Com a destruição das matas a ferro e a fogo, a qualidade e a disponibilidades da água dos rios entrou em um processo rápido de declínio. Sem a proteção da floresta úmida, inúmeras nascentes ou reduziram o volume de água para os rios tributários ou simplesmente secaram; sem a proteção das matas ciliares, a erosão do solo pelas chuvas tropicais levou embora em poucos anos a grossa camada de húmus que a natureza levou milhares de anos para formar.
Rios caudalosos que antes só podiam ser atravessados de canoa passaram a ser atravessados facilmente a pé graças ao contínuo assoreamento e entulhamento dos seus leitos. Águas límpidas e transparentes que permitiam os banhos de rio, as lavagens de roupas e louças transformaram-se em esgotos:
“O monocultor rico do Nordeste fez da água dos rios um mictório.
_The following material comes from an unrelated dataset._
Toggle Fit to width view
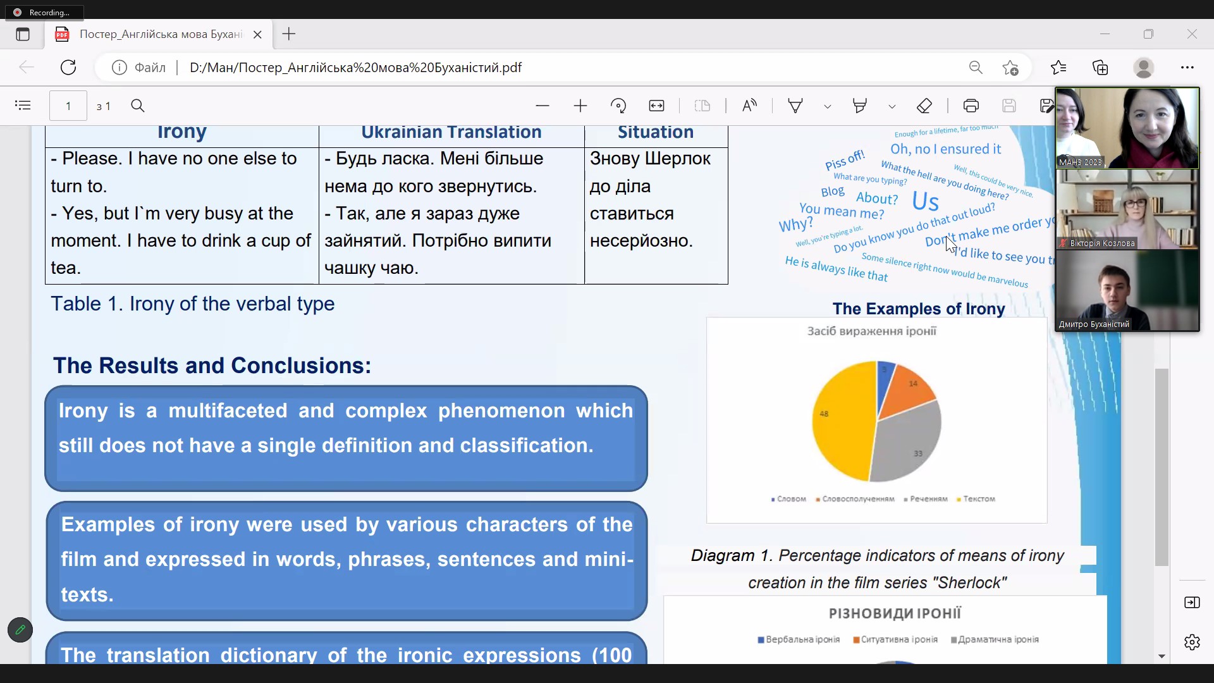1214x683 pixels. 657,106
Um mictório de caldas fedorentas de suas usinas. E as caldas fedorentas matam os peixes. Envenenam as pescadas. Emporcalham as margens. A calda que as usinas de açúcar lançam todas as safras nas águas dos rios sacrifica cada fim de ano parte considerável da produção de peixes no Nordeste.”
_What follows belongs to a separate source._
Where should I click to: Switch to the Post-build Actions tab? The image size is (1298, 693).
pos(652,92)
A calda citada neste comentário é o esgoto industrial das usinas, resultante dos processos de fabricação do açúcar e, em maior escala, do álcool. No caso do álcool, cuja produção sofreu um forte incremento na década de 1970 com o Pró-Álcool e em anos mais recentes com a produção de automóveis com motor flex, existe a liberação de um resíduo conhecido como vinhoto: a cada litro de álcool destilado se produz doze litros de vinhoto – isso porque estamos utilizando como exemplo a moderna tecnologia de destilação usada hoje; imagine o volume de resíduos despejados nos rios há época com o uso de tecnologias altamente rudimentares. Os engenhos sempre lançavam os resíduos no riacho ou no rio mais próximo. Os efeitos mais visíveis deste despejo eram a contaminação da água, tornando-a imprópria para o consumo, e a matança dos peixes e crustáceos dos rios e mangues. É sempre importante lembrar que áreas de estuários de rios e os manguezais são o berçário de uma infinidade de peixes oceânicos, que aí nasce e cresce, migrando depois para o mar aberto. Calcula-se que até dois terços dos peixes de grande valor comercial dependem desses ecossistemas para se reproduzir. Essa poluição, fatalmente, comprometia e ainda compromete os estoques pesqueiros, não só nas regiões produtoras de açúcar, mas em grande parte do litoral brasileiro. Também é importante salientar que a captura de caranguejos e siris sempre foi e continua sendo uma alternativa de alimento para as populações pobres da região – o povo do mangue.
Gabriel Soares de Sousa (1540-1592), explorador e naturalista português, autor do Tratado Descritivo do Brasil em 1587, testemunhou a fartura de peixes e crustáceos em um rio da Bahia, numa descrição que pode estendida a todos os rios litorâneos da Região Nordeste:
“Este rio de Pirajá é muito farto de pescado e marisco, de que se mantêm a cidade e fazendas de sua vizinhança, no qual andem sempre sete ou oito barcos de pescar com redes, onde se toma muito peixe, e no inverno, em tempo de tormenta, pescam dentro dele os pescadores de jangadas dos moradores da cidade e os das fazendas duas léguas à roda, e sempre tem peixe, de que todos se remedeiam.”
Nas últimas décadas, com o crescimento vertiginoso das cidades – especialmente da Região Metropolitana do Recife, foram os esgotos domésticos de milhões de pernambucanos que passaram a ser despejados nos rios in natura e em volumes crescentes, completando o conjunto da obra iniciado ainda no século XVI com a chegada da cultura da cana-de-açúcar ao Nordeste brasileiro. Logo, não é de se admirar que o Ipojuca e o Capibaribe tenham posição de estaque entre os rios mais poluídos do Brasil.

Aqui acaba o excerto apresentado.